**EXERCISE:**
Among the records that follow, set down only the lines from the one containing "Instruction: Open the" to the one containing "You are a computer-use agent. The image", both included, exactly.

Data entries:
+ + + +

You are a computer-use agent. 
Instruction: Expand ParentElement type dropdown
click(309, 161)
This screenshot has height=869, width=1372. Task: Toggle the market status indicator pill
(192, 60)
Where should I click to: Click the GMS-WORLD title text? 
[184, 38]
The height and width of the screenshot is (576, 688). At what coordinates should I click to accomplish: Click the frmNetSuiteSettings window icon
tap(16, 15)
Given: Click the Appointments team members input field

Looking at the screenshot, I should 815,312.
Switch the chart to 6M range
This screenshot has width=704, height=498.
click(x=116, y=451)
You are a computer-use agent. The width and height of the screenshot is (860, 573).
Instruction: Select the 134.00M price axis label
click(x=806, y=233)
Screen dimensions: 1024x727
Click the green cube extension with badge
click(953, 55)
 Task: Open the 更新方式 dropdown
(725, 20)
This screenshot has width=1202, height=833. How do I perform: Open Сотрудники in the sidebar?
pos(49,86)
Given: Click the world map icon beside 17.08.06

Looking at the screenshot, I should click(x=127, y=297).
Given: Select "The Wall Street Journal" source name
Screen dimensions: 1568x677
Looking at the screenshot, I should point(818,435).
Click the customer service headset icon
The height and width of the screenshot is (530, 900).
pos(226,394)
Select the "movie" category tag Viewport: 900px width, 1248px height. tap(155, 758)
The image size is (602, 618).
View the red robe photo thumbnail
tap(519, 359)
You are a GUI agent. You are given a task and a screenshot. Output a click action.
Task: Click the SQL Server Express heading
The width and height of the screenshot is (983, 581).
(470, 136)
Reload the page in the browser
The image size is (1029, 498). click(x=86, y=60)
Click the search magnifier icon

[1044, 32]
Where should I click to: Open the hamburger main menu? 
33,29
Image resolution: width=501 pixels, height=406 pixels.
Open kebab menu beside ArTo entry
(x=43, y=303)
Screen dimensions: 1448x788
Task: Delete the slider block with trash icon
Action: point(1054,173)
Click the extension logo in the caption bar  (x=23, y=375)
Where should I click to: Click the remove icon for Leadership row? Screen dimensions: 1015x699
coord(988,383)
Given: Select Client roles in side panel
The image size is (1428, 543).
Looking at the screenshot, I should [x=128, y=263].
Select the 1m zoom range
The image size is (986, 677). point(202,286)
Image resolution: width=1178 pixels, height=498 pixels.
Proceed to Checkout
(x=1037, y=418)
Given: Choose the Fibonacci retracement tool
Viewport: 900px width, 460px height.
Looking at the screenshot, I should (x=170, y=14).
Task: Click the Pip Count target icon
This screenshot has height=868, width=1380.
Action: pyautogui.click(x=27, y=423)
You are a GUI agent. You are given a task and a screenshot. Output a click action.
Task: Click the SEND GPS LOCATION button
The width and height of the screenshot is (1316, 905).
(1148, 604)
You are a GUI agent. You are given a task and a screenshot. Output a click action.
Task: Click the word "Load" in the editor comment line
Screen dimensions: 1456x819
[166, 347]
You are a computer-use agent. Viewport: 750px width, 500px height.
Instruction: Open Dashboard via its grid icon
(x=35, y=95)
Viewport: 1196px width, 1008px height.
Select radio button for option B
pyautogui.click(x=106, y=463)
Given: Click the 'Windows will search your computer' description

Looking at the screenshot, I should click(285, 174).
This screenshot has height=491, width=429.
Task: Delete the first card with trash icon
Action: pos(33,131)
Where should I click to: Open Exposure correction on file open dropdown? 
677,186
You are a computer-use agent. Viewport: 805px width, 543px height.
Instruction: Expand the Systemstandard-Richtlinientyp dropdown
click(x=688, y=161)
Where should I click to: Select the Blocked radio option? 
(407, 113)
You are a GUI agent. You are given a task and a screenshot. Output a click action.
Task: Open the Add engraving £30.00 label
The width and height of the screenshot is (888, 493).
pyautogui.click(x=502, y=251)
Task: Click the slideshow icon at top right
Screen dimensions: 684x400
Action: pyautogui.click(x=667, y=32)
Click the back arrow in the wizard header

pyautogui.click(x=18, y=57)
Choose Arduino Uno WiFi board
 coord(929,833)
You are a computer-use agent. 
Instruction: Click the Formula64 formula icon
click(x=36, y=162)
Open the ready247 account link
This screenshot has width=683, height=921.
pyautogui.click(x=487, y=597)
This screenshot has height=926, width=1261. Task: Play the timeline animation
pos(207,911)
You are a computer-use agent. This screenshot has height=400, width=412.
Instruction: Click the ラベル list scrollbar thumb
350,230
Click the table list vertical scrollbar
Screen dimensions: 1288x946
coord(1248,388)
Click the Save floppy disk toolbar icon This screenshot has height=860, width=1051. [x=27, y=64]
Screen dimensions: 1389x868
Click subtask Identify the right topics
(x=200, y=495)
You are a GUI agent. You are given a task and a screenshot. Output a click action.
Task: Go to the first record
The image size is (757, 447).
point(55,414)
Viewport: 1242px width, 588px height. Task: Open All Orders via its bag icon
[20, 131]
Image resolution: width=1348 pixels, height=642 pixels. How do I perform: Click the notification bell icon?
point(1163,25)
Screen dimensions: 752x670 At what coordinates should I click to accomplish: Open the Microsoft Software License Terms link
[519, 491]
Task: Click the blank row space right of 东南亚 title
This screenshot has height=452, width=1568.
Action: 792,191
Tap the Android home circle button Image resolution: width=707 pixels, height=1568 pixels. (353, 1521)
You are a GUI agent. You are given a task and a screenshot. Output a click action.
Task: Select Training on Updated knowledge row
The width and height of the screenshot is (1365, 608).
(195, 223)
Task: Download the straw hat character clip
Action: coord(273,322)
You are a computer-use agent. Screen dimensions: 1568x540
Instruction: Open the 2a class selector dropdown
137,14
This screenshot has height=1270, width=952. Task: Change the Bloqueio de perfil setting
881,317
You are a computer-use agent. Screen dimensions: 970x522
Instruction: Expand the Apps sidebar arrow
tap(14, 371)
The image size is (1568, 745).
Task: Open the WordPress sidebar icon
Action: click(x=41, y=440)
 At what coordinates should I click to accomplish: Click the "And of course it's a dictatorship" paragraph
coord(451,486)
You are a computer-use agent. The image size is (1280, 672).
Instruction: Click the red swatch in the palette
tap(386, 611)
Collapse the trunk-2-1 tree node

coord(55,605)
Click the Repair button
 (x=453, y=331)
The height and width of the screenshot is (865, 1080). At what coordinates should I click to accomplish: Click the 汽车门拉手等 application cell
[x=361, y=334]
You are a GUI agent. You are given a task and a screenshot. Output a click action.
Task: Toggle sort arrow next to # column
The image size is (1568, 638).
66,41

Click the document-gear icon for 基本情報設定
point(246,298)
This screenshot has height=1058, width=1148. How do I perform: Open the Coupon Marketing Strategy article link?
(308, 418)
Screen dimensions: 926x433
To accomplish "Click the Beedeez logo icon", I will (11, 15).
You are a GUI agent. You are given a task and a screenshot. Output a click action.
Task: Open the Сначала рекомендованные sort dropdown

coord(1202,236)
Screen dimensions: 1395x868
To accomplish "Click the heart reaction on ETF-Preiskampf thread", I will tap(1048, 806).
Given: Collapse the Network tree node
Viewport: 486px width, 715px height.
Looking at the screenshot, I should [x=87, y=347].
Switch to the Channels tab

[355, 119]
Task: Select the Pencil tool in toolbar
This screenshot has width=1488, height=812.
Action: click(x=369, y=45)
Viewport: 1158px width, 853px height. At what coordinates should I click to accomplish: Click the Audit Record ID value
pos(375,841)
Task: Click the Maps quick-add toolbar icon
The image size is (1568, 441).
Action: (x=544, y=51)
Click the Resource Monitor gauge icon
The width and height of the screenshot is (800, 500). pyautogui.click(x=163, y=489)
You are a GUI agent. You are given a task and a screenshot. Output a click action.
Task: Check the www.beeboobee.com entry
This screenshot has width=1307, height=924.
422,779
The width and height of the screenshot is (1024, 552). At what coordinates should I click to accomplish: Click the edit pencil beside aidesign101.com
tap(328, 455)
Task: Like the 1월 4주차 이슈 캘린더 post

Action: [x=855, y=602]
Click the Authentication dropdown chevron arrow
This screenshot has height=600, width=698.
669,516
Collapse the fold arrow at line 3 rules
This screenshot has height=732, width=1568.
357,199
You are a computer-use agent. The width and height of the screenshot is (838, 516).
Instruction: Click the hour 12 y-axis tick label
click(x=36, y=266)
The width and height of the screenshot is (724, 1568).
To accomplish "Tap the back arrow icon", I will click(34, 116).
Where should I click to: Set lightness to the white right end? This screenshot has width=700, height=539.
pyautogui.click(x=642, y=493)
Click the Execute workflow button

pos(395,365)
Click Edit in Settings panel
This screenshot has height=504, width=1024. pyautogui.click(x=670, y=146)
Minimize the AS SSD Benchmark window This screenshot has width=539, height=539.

+ + + +

**WORKED SOLUTION:**
Instruction: Open the 2a class selector dropdown
137,14
This screenshot has height=1270, width=952. Task: Change the Bloqueio de perfil setting
881,317
You are a computer-use agent. Screen dimensions: 970x522
Instruction: Expand the Apps sidebar arrow
tap(14, 371)
The image size is (1568, 745).
Task: Open the WordPress sidebar icon
Action: click(x=41, y=440)
 At what coordinates should I click to accomplish: Click the "And of course it's a dictatorship" paragraph
coord(451,486)
You are a computer-use agent. The image size is (1280, 672).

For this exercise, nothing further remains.